Outside, Howland held his car door open and Victoria got in.
“What’s the hurry, Victoria? Are you okay?”
“I think I know where the intruder went after escaping from the cellar. There’s an ancient way behind the Willoughbys’ that leads to State Road across from the New Ag Hall. He must have known about it. The attack on Oliver was all planned out.”
“He must know the area pretty well,” said Howland. They jounced over the washboard surface of Simon Look Road, turned onto Old County Road, passed Whippoorwill Farm and the school, and turned onto Scotchman’s Lane.
“Hurry!” said Victoria. “If we’re lucky, we may be able to intercept him.”
Scotchman’s ended at State Road, and Howland stopped at the stop sign and waited. A blue pickup truck passed, heading toward Vineyard Haven. “Which way, Victoria?”
Victoria was trying to decide whether to turn right or left when a light-colored SUV whizzed past them, well over the speed limit.
“I’ve seen that car around Town Hall,” said Howland, as the taillights disappeared around Deadman’s Curve. “Subaru.
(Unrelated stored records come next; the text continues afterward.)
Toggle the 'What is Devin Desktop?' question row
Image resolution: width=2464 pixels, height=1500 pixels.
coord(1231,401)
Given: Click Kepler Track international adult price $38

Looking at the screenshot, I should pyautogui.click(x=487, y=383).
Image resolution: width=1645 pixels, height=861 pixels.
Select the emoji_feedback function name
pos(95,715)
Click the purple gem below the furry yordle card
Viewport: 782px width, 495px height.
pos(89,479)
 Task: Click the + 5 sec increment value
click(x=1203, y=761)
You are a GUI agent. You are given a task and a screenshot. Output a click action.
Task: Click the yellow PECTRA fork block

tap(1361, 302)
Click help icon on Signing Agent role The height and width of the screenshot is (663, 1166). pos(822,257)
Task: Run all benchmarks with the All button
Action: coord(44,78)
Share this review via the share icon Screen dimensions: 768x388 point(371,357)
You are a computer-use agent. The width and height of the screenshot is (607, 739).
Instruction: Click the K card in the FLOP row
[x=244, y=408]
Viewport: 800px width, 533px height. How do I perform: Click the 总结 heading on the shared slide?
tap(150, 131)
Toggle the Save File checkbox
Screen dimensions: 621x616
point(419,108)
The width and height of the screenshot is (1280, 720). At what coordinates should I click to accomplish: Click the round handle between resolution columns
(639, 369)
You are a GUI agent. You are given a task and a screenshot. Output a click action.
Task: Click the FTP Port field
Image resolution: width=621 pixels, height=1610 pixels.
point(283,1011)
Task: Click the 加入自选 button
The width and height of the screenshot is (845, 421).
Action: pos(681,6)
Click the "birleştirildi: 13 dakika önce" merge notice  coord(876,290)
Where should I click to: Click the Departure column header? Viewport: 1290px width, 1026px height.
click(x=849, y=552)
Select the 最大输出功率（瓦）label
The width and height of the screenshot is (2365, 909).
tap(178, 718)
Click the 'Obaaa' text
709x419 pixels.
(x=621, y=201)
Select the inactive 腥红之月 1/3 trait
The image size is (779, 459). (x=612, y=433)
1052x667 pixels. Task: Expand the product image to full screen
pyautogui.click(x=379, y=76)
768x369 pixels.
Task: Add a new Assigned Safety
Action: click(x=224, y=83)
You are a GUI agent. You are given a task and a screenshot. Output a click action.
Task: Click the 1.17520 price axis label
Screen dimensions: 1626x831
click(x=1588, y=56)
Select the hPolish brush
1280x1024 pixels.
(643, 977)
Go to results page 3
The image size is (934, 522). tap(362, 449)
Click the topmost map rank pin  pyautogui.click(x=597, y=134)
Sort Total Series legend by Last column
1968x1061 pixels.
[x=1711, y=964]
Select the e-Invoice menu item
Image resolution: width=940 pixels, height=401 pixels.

I’m pretty sure it belongs to one of the town employees.”
“Follow him,” said Victoria. “Don’t lose him.”
“There’s only one way he can go until he gets to Brandy Brow.”
They were well behind the Subaru when it turned right at Brandy Brow. The car slowed in front of Alley’s and turned into Ellen’s driveway.
“I should have known,” said Victoria.
“Want me to park behind him?”
“Her,” said Victoria. “Park behind her and call Casey. Tell her to meet us here with the state police.”
“Right,” said Howland. “I’m going in with you.”
“Wait here. There won’t be any trouble now. Keep an eye on things, in case I’m wrong.”